### Imports necessary libraries
This code will imports necessary libraries for building a sentiment analysis model using logistic regression and TF-IDF vectorization. The expected outcome of this code is to preprocess the text data, split it into training and testing sets, create TF-IDF features from the text, and train a logistic regression model to classify movie reviews as positive or negative based on the provided data.

In [1]:
import numpy as np
import pandas as pd
from sklearn.model_selection import train_test_split
from sklearn.feature_extraction.text import TfidfVectorizer
from sklearn.linear_model import LogisticRegression

### Import the Dataset
lets loads the movie review dataset from the 'imdbDataset.csv' file into a pandas DataFrame named 'df'. The expected outcome is to have the movie review data loaded into memory, ready for further processing and analysis.

In [2]:
# Load the movie review dataset
df = pd.read_csv('imdbDataset.csv')

### Insight in dataset

In [3]:
df.head()

Unnamed: 0,review,sentiment
0,One of the other reviewers has mentioned that ...,positive
1,A wonderful little production. <br /><br />The...,positive
2,I thought this was a wonderful way to spend ti...,positive
3,Basically there's a family where a little boy ...,negative
4,"Petter Mattei's ""Love in the Time of Money"" is...",positive


It displays the first few rows of the DataFrame 'df', showing the 'review' column containing the movie review text and the 'sentiment' column indicating whether the review is positive or negative.

Records for processing
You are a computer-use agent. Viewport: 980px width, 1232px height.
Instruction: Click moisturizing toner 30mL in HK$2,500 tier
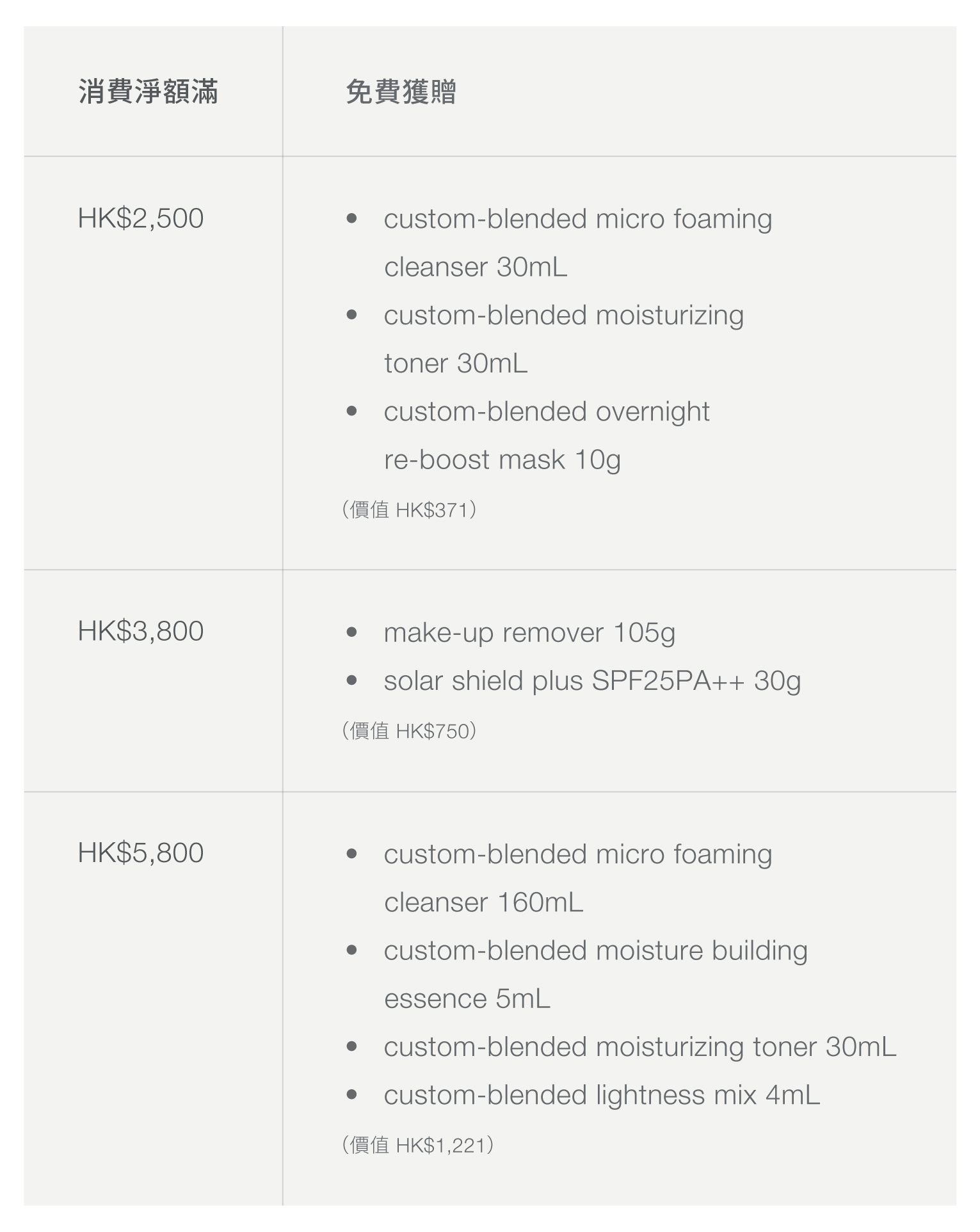pyautogui.click(x=563, y=339)
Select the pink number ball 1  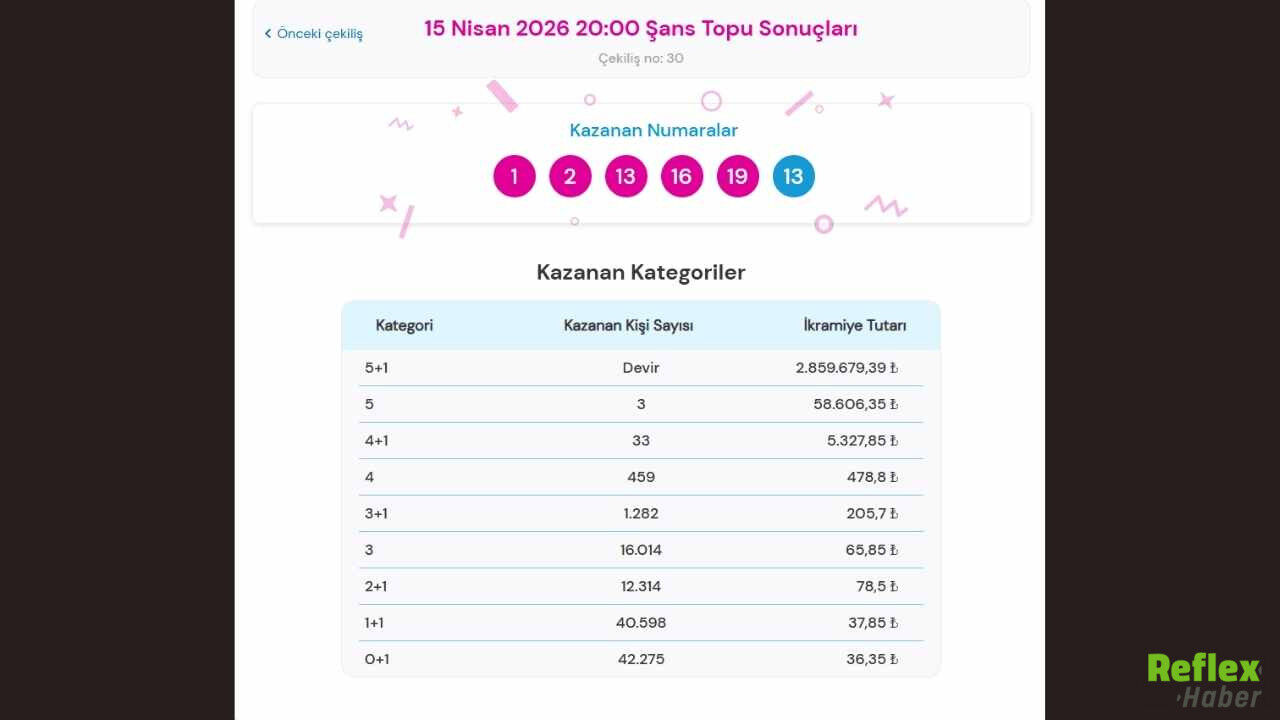pyautogui.click(x=514, y=176)
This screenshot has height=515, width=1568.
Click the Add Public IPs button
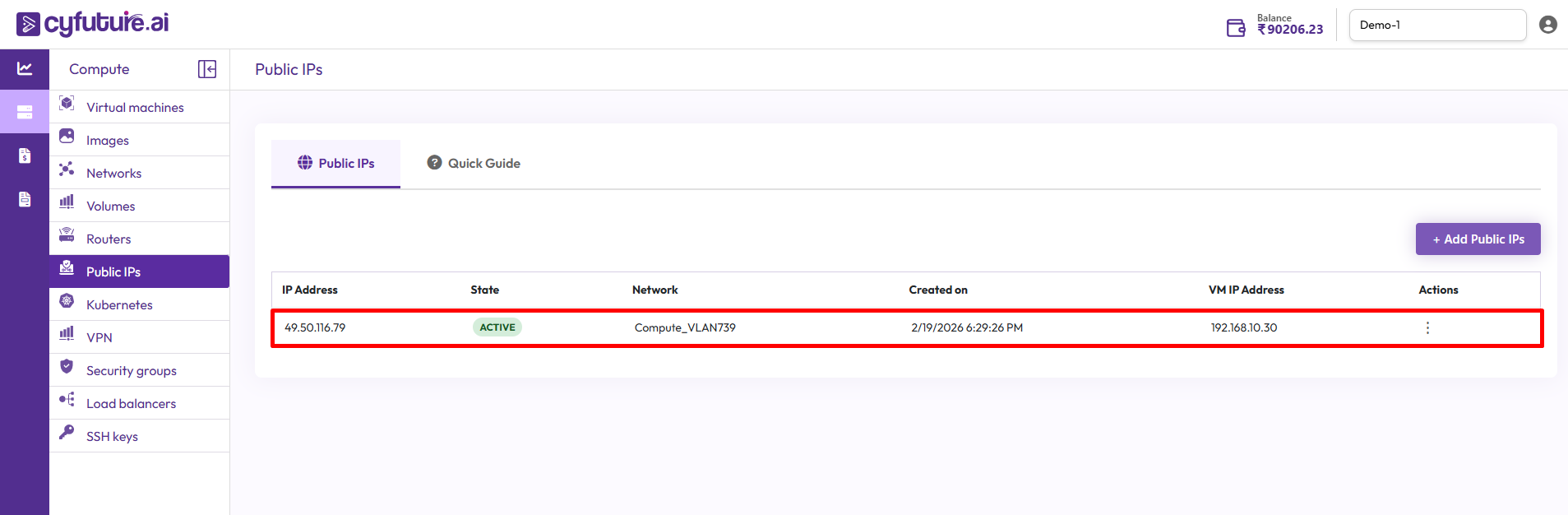click(1478, 239)
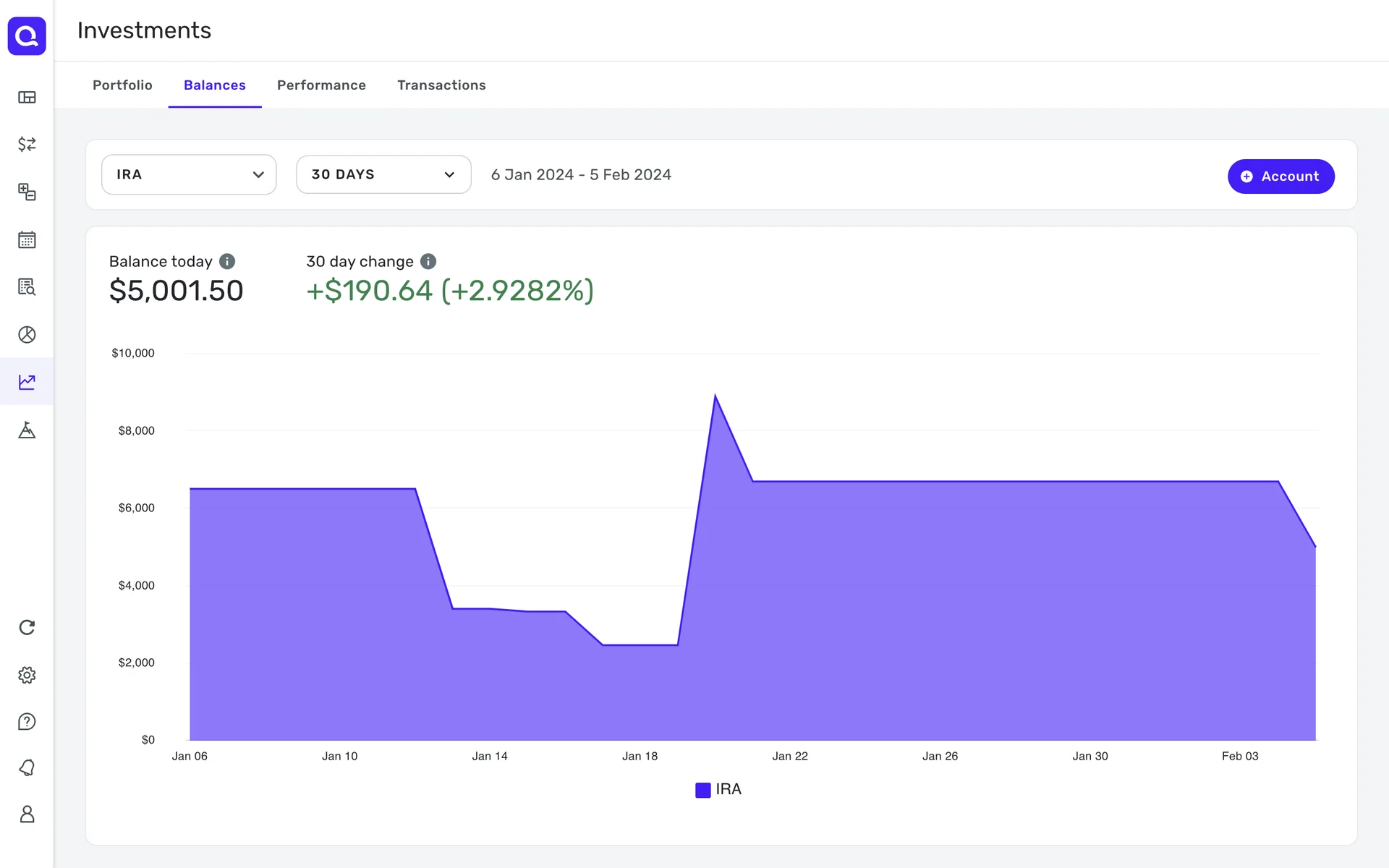Expand the 30 DAYS period dropdown
Image resolution: width=1389 pixels, height=868 pixels.
point(383,174)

Instructions
A – Copy the rows word for word, from the line containing "This screenshot has height=515, width=1568." through the last of the rows, leaving out the pictures.
B – Write the next part of the movie review sentiment analysis notebook, starting right after its last sentence.

Solved tasks
A –
This screenshot has height=515, width=1568.
Click the Add Public IPs button
click(1478, 239)
Expand the 30 DAYS period dropdown
Image resolution: width=1389 pixels, height=868 pixels.
point(383,174)

B –
In [4]:
df['review'][3]

"Basically there's a family where a little boy (Jake) thinks there's a zombie in his closet & his parents are fighting all the time.<br /><br />This movie is slower than a soap opera... and suddenly, Jake decides to become Rambo and kill the zombie.<br /><br />OK, first of all when you're going to make a film you must Decide if its a thriller or a drama! As a drama the movie is watchable. Parents are divorcing & arguing like in real life. And then we have Jake with his closet which totally ruins all the film! I expected to see a BOOGEYMAN similar movie, and instead i watched a drama with some meaningless thriller spots.<br /><br />3 out of 10 just for the well playing parents & descent dialogs. As for the shots with Jake: just ignore them."

It is the review text corresponding to the third row in the 'review' column of the DataFrame 'df'. It describes the storyline and provides the reviewer's opinion about the movie.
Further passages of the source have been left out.